MemoryManager

class cubie.memory.mem_manager.MemoryManager(totalmem: int = None, registry: dict[int, ~cubie.memory.mem_manager.InstanceMemorySettings]=NOTHING, stream_groups: StreamGroups = NOTHING, mode: str = 'passive', allocator: FakeBaseCUDAMemoryManager = <class 'cubie.cuda_simsafe.FakeNumbaCUDAMemoryManager'>, auto_pool: list[int] = NOTHING, manual_pool: list[int] = NOTHING, queued_allocations: Dict[str, ~typing.Dict]=NOTHING)[source]

Bases: object

Singleton interface coordinating GPU memory allocation and stream usage.

Parameters:
  • totalmem (int) – Total GPU memory in bytes. Determined automatically when omitted.

  • registry (dict[int, cubie.memory.mem_manager.InstanceMemorySettings]) – Registry mapping instance identifiers to their memory settings.

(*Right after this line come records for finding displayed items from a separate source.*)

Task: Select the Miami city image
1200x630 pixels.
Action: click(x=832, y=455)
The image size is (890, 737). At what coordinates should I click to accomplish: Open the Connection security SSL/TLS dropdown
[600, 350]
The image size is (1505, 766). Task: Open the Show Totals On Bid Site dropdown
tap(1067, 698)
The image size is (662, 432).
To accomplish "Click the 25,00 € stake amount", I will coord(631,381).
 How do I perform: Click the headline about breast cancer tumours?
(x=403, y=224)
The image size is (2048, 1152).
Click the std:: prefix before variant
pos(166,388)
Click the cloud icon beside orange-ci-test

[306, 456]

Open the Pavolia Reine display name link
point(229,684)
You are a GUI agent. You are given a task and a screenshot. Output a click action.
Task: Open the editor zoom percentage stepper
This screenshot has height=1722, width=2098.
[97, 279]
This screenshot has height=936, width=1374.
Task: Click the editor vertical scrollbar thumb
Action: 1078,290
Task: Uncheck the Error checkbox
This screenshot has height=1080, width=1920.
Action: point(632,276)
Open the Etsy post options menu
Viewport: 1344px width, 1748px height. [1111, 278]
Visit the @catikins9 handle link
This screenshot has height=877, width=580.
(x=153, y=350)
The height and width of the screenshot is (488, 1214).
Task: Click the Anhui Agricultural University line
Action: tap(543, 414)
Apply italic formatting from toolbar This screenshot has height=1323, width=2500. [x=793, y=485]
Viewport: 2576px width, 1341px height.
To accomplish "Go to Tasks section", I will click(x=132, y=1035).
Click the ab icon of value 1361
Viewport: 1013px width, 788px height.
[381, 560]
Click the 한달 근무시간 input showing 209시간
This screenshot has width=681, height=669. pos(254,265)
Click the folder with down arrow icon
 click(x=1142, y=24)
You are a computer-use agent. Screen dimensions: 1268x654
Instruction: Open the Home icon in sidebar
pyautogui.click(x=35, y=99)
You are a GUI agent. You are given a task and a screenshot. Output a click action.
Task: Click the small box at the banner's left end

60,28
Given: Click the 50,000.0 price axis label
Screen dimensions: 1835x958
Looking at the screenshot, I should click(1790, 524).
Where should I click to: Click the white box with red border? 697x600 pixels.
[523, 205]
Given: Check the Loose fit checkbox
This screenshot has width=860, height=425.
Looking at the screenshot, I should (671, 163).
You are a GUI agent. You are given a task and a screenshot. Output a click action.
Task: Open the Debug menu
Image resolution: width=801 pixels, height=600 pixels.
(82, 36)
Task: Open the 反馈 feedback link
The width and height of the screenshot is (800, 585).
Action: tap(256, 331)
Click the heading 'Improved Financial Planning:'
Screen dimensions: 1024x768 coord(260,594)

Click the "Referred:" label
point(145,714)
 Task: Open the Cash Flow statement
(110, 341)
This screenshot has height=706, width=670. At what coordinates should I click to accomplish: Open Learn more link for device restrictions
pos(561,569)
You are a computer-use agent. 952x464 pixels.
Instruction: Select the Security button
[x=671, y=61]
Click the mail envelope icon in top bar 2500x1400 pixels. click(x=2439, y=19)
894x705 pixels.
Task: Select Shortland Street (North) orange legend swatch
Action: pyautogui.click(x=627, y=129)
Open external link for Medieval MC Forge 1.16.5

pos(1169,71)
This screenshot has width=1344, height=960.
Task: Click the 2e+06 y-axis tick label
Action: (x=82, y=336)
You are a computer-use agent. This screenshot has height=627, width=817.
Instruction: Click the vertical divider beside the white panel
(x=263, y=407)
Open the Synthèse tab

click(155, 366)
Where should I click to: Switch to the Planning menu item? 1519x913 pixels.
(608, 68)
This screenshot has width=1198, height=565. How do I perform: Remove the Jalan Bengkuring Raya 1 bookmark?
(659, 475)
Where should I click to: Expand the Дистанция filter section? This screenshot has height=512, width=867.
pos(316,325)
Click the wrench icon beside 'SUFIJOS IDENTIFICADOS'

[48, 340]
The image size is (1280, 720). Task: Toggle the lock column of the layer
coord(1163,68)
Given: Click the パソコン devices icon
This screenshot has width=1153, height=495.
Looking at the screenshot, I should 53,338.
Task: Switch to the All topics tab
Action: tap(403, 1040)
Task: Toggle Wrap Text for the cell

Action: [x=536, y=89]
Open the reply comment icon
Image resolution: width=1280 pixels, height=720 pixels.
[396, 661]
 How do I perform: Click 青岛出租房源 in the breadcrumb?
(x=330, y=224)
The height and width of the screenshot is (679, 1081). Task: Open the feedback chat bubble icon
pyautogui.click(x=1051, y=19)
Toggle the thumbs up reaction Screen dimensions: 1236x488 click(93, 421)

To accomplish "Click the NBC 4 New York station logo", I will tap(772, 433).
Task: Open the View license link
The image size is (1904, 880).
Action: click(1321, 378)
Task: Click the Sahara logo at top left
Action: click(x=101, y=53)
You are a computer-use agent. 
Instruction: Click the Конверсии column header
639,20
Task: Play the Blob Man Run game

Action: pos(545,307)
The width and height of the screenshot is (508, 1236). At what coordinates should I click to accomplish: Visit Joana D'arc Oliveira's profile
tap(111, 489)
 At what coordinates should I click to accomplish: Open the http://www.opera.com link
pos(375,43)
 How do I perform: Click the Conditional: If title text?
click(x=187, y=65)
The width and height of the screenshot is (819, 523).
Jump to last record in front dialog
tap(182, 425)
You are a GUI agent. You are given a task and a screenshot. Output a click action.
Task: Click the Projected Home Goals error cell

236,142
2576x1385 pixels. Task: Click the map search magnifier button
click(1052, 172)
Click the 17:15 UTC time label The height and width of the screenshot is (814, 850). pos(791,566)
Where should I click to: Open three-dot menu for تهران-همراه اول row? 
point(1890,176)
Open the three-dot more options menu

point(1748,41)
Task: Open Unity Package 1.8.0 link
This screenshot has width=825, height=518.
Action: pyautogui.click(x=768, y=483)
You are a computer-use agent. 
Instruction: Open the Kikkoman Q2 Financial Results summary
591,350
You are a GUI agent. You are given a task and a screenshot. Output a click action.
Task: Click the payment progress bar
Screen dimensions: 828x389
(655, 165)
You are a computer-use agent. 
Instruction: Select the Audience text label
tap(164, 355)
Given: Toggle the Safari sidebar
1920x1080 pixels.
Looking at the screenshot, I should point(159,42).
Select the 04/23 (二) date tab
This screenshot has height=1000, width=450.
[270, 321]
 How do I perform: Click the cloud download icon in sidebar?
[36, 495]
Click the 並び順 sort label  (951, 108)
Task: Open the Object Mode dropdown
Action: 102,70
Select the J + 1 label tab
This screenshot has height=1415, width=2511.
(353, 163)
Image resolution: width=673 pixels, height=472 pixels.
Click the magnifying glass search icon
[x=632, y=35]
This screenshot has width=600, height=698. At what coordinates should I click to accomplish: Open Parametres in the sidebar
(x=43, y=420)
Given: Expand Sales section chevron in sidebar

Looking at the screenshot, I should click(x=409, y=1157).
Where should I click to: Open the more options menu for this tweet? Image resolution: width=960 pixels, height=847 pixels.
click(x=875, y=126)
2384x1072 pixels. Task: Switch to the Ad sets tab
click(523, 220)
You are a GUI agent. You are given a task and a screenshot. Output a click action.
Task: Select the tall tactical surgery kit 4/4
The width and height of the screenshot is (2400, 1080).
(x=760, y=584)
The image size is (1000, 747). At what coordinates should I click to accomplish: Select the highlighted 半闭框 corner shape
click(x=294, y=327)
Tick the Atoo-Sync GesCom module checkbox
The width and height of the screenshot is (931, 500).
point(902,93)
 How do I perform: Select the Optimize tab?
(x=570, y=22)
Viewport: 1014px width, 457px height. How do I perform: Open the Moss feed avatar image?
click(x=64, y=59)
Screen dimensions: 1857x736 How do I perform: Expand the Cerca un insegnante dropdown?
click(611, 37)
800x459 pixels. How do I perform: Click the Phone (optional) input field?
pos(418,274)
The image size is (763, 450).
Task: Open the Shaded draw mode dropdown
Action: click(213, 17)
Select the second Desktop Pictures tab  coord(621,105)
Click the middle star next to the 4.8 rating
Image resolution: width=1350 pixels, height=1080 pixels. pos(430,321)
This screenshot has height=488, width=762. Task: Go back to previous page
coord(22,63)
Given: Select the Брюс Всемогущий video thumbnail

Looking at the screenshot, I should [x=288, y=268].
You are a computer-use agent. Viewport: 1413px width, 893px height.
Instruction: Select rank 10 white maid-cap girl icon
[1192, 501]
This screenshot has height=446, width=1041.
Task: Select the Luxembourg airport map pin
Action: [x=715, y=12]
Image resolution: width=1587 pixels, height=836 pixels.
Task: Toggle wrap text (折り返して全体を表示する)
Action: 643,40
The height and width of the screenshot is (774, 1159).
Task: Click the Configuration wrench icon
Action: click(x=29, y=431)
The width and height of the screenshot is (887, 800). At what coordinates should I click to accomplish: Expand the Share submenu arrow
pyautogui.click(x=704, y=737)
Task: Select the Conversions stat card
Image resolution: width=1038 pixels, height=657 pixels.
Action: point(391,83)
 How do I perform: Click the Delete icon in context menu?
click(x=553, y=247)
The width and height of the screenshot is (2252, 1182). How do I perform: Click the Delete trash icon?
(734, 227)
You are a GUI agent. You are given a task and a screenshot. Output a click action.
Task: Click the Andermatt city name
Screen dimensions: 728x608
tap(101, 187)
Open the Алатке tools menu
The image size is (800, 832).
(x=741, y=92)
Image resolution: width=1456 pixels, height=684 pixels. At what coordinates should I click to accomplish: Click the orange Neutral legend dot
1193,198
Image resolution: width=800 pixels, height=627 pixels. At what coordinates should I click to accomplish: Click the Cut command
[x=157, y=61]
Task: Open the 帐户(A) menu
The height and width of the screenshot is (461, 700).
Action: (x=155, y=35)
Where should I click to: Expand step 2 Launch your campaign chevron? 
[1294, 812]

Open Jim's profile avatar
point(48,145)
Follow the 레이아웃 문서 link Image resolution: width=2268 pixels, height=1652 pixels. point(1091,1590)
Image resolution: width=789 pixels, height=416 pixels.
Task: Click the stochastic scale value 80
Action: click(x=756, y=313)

  • stream_groups (cubie.memory.stream_groups.StreamGroups) – Manager for organizing instances into stream groups.

  • _mode (str) – Memory management mode, either "passive" or "active".

  • _allocator (cubie.cuda_simsafe.FakeBaseCUDAMemoryManager) – Memory allocator class registered with Numba.

  • _auto_pool (list[int]) – List of instance identifiers using automatic memory allocation.

  • _manual_pool (list[int]) – List of instance identifiers using manual memory allocation.

  • _queued_allocations (Dict[str, Dict]) – Queued allocation requests organized by stream group.

Notes

The manager accepts ArrayRequest objects and returns ArrayResponse instances that reference allocated arrays and chunking information. Active mode enforces per-instance VRAM proportions while passive mode mirrors standard allocation behaviour using chunking only when necessary.

_add_auto_proportion(instance: object) float[source]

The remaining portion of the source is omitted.